### TASK DETAILS
Each entry should be duplicated verbatim; its pictures should not be.
Start of INFORMATION SHOWN
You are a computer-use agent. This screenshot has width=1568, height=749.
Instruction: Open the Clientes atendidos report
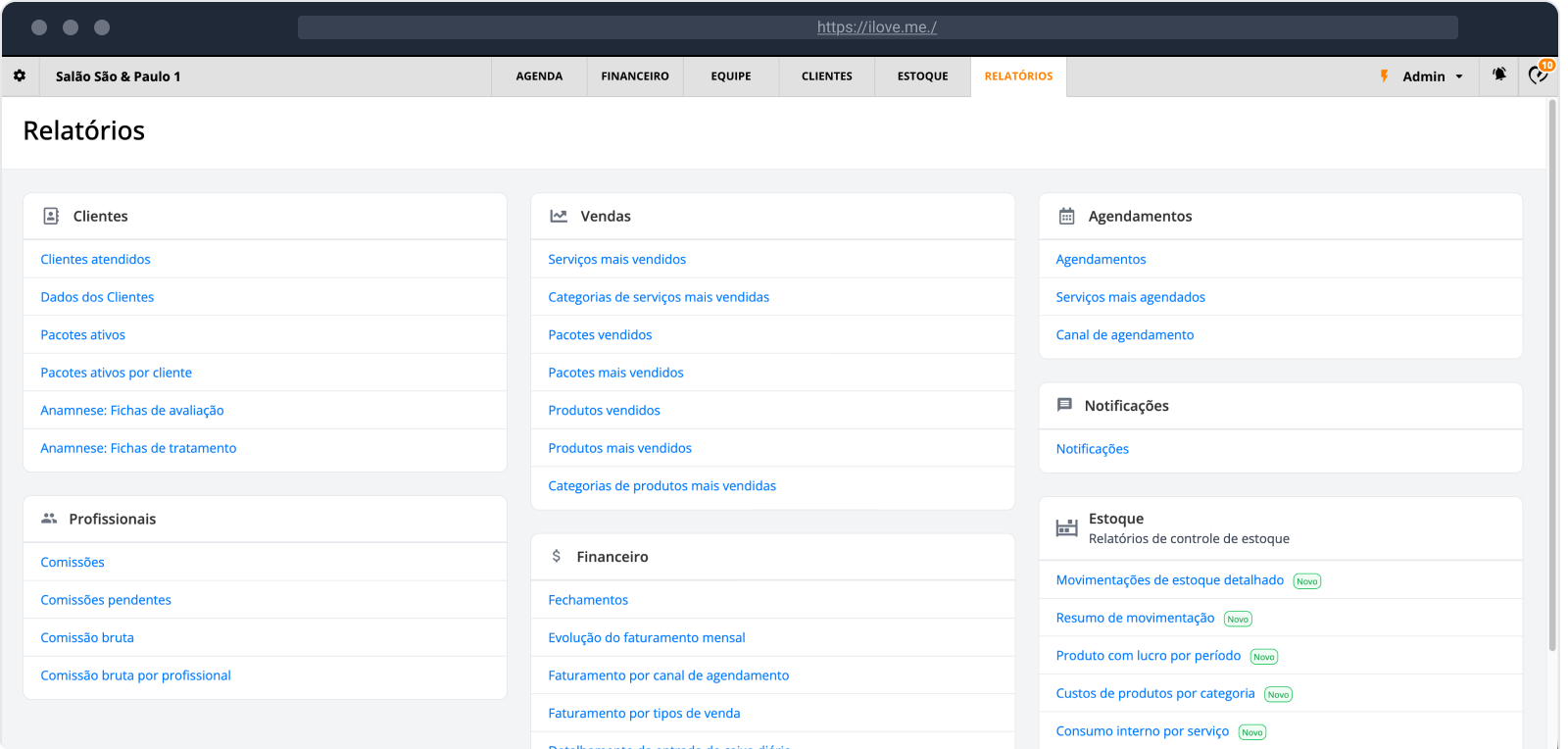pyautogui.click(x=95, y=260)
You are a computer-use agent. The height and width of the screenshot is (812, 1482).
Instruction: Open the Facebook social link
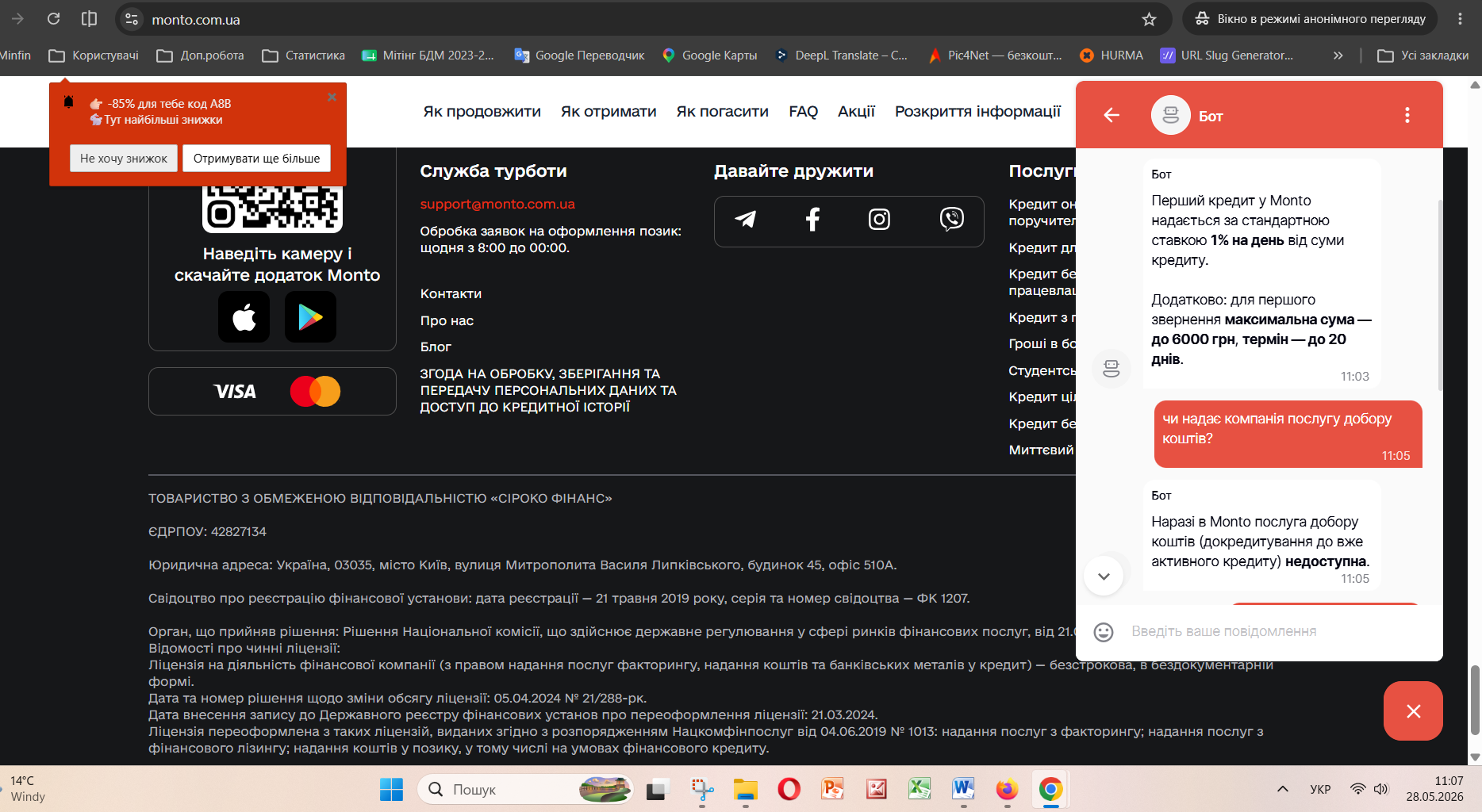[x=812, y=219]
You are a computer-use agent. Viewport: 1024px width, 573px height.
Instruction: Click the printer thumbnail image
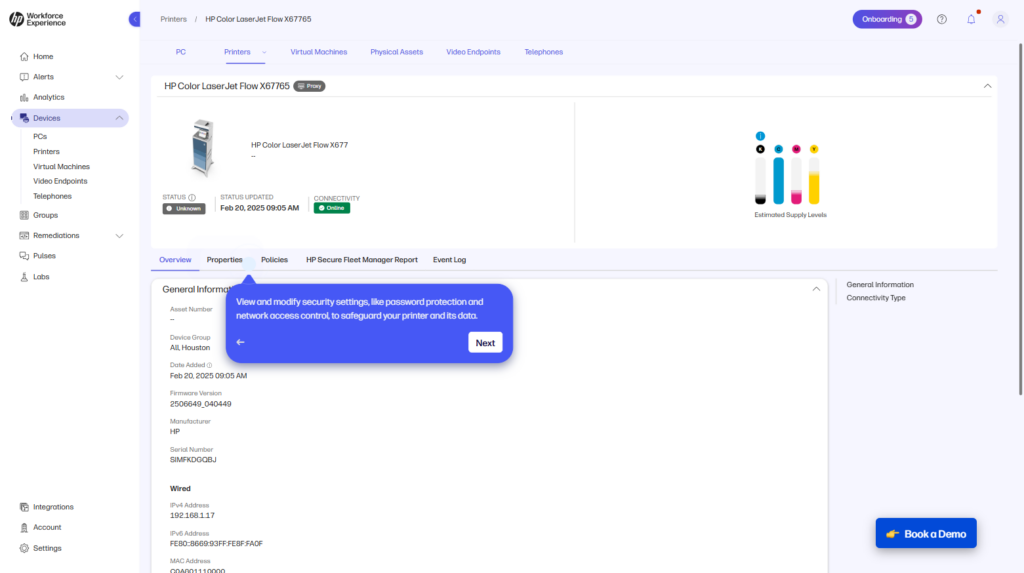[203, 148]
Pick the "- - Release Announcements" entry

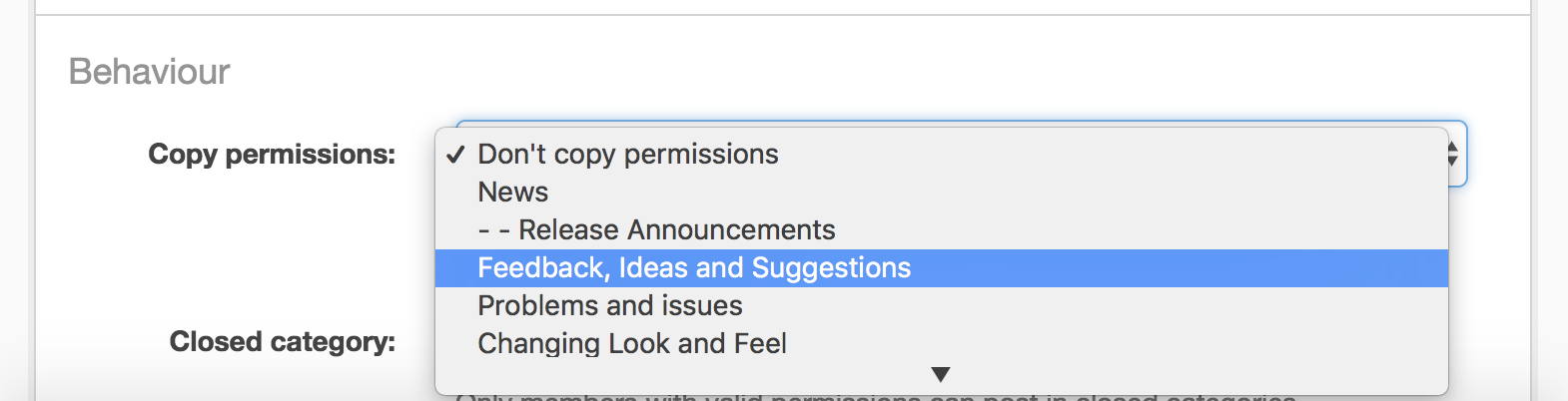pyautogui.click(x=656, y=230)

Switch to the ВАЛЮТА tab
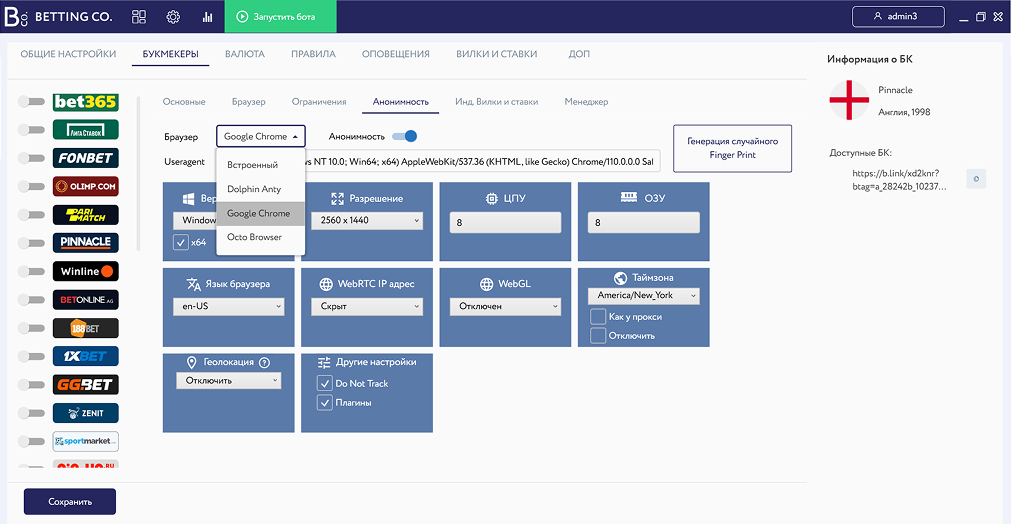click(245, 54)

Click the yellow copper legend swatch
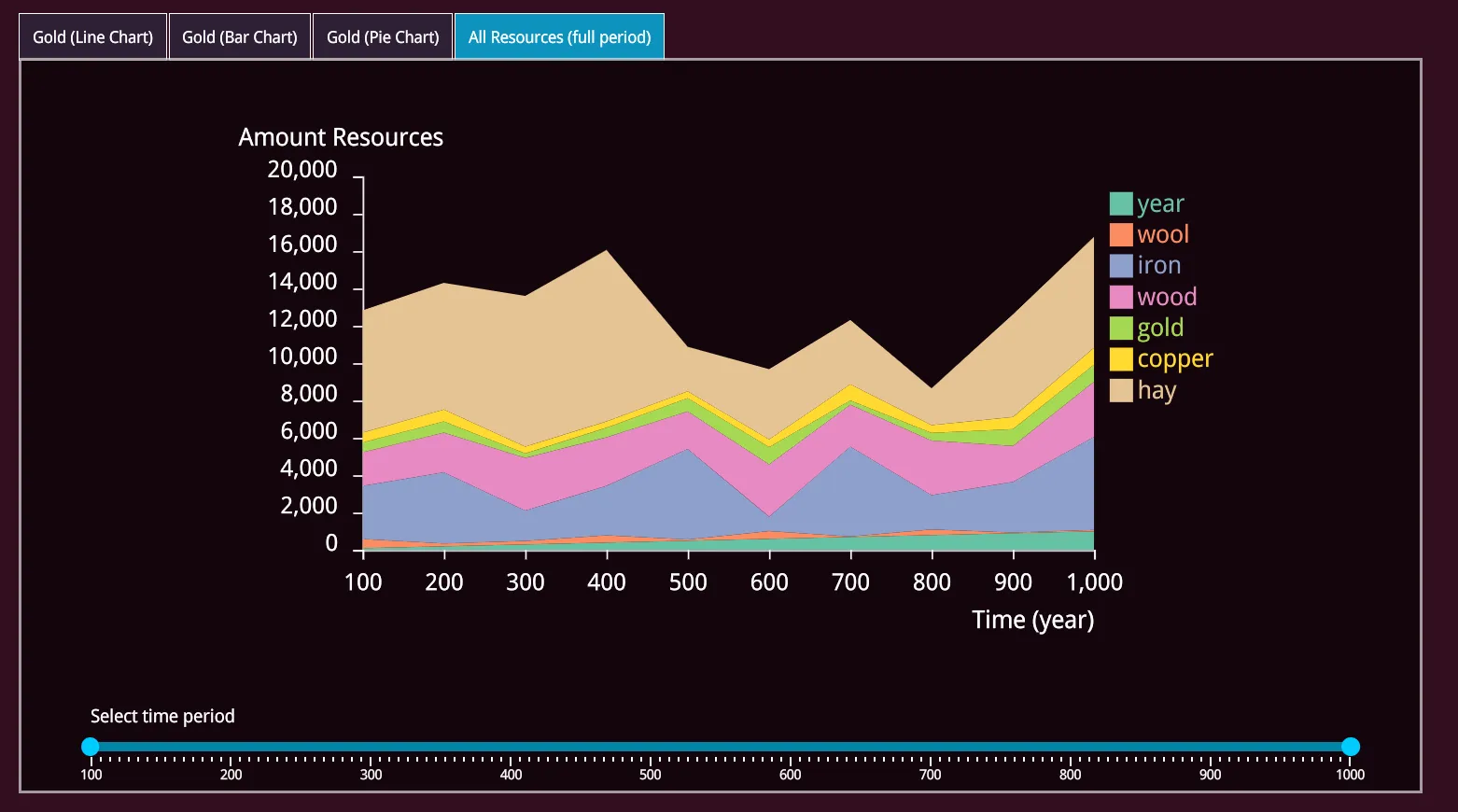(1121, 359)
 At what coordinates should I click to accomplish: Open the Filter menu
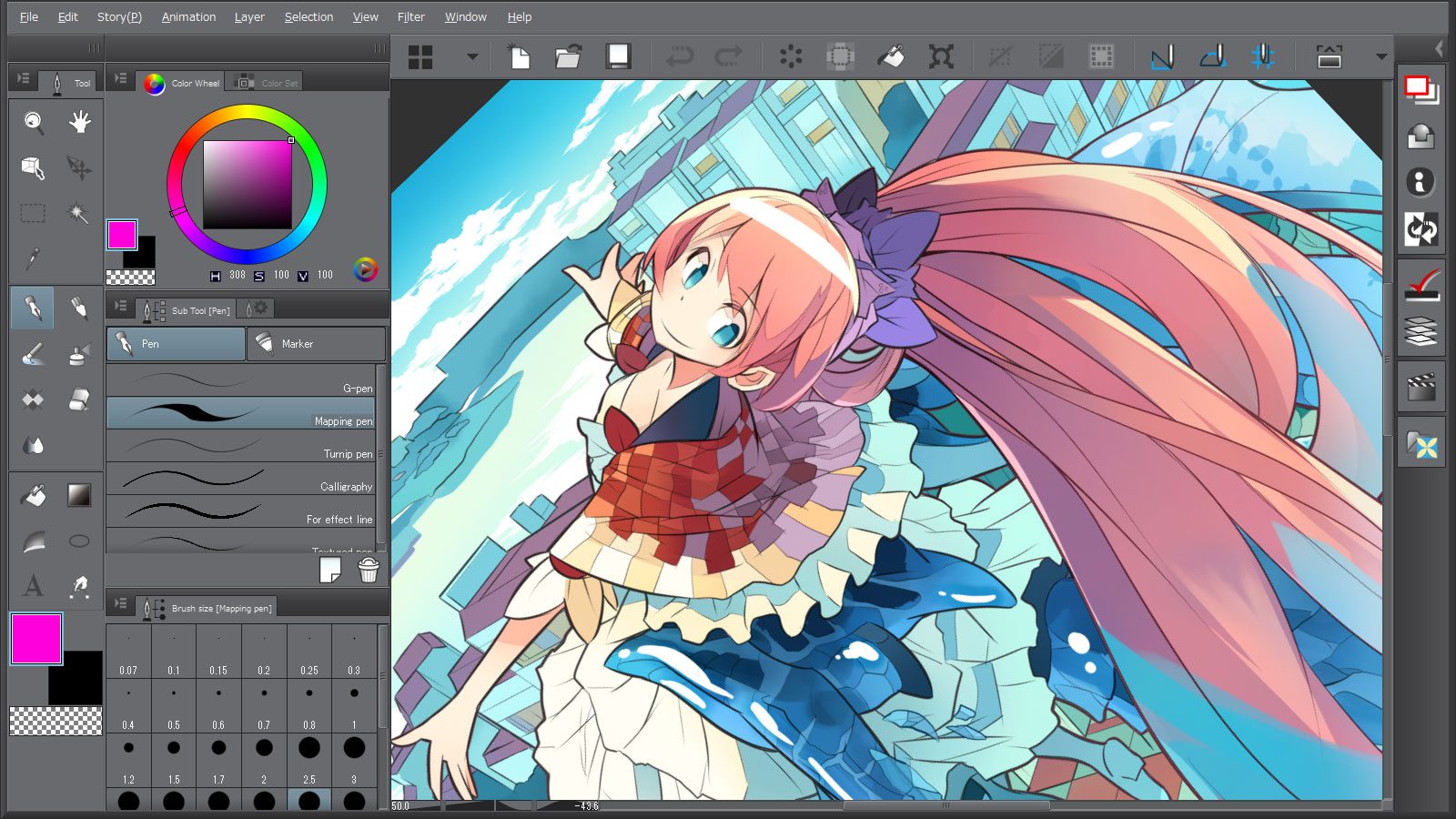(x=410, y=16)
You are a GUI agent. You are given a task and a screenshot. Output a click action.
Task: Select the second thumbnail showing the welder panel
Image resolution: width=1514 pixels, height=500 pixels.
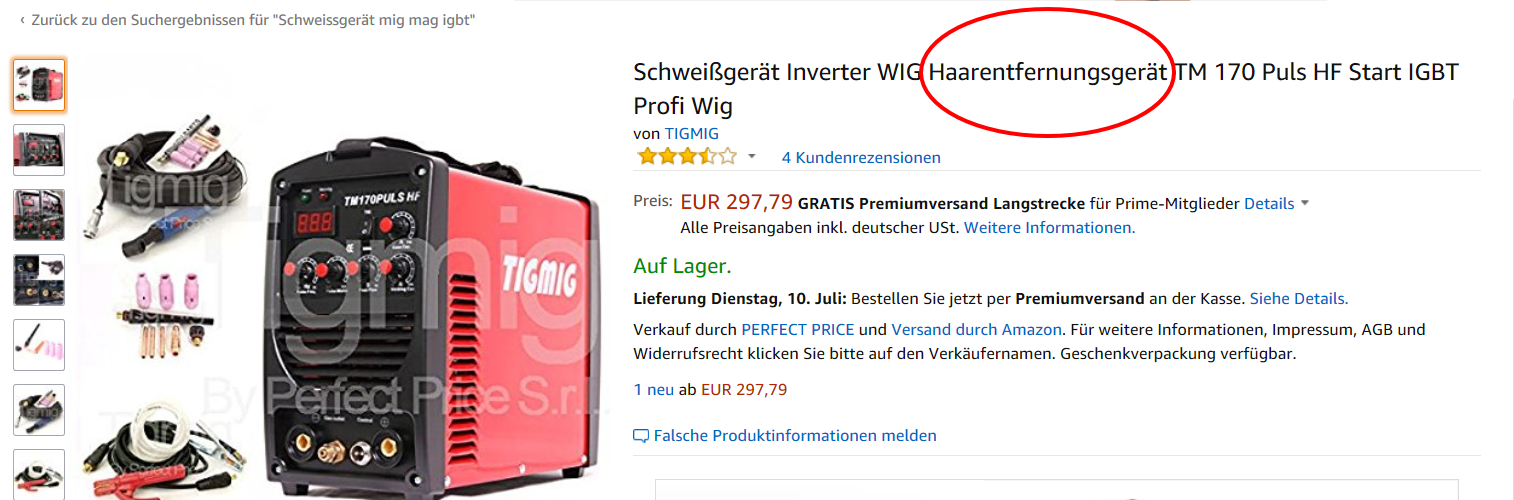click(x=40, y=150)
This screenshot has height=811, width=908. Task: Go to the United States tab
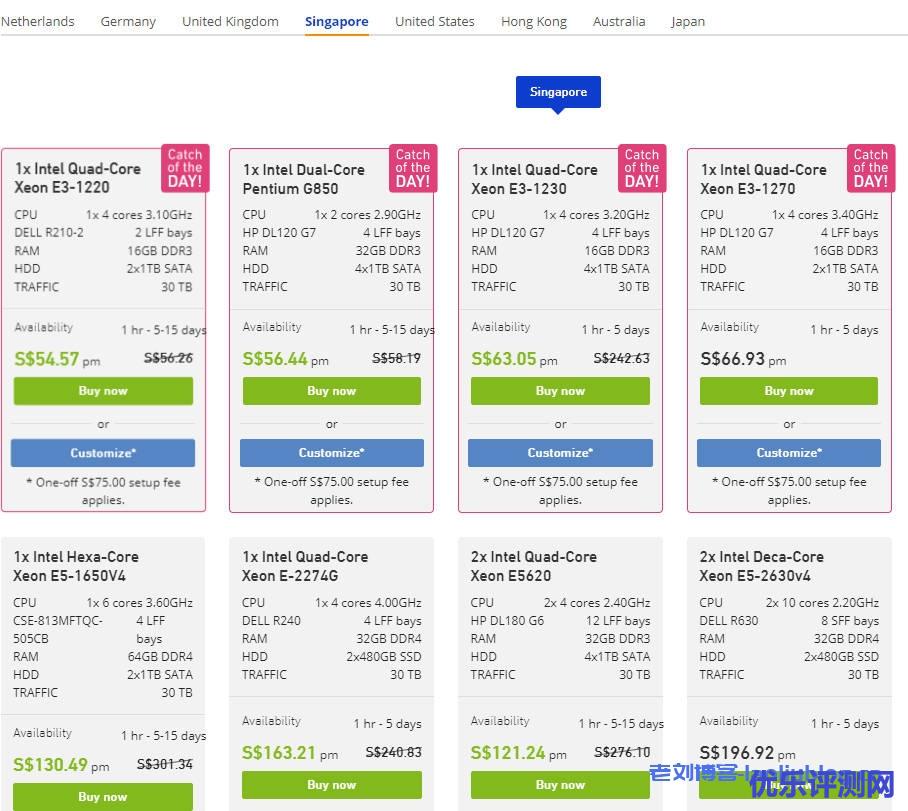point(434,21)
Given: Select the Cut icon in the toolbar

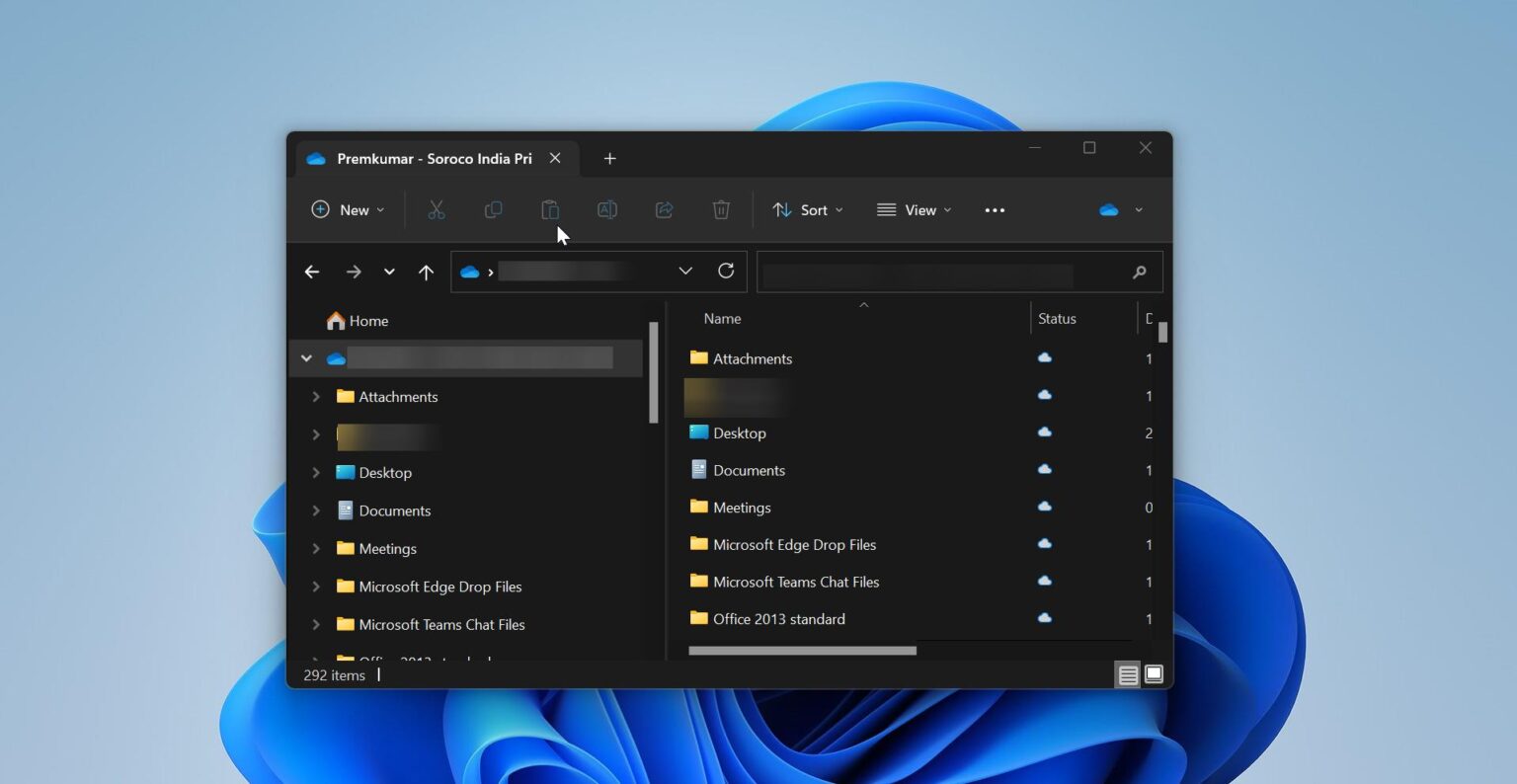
End of INFORMATION SHOWN
### SOLUTION BELOW
You are a computer-use agent. This screenshot has width=1568, height=749.
Instruction: Open the Clientes atendidos report
pyautogui.click(x=95, y=260)
You are a computer-use agent. The height and width of the screenshot is (812, 1482).
Instruction: Open the Facebook social link
[x=812, y=219]
You are a computer-use agent. Viewport: 1024px width, 573px height.
Instruction: Click the printer thumbnail image
[203, 148]
Pick the "- - Release Announcements" entry

pyautogui.click(x=656, y=230)

Switch to the ВАЛЮТА tab
click(245, 54)

Click the yellow copper legend swatch
(1121, 359)
 At what coordinates should I click to accomplish: Open the Filter menu
(x=410, y=16)
You are a GUI agent. You are given a task and a screenshot. Output a click action.
Task: Select the second thumbnail showing the welder panel
Image resolution: width=1514 pixels, height=500 pixels.
click(x=40, y=150)
This screenshot has height=811, width=908. Task: Go to the United States tab
point(434,21)
Given: Select the Cut icon in the toolbar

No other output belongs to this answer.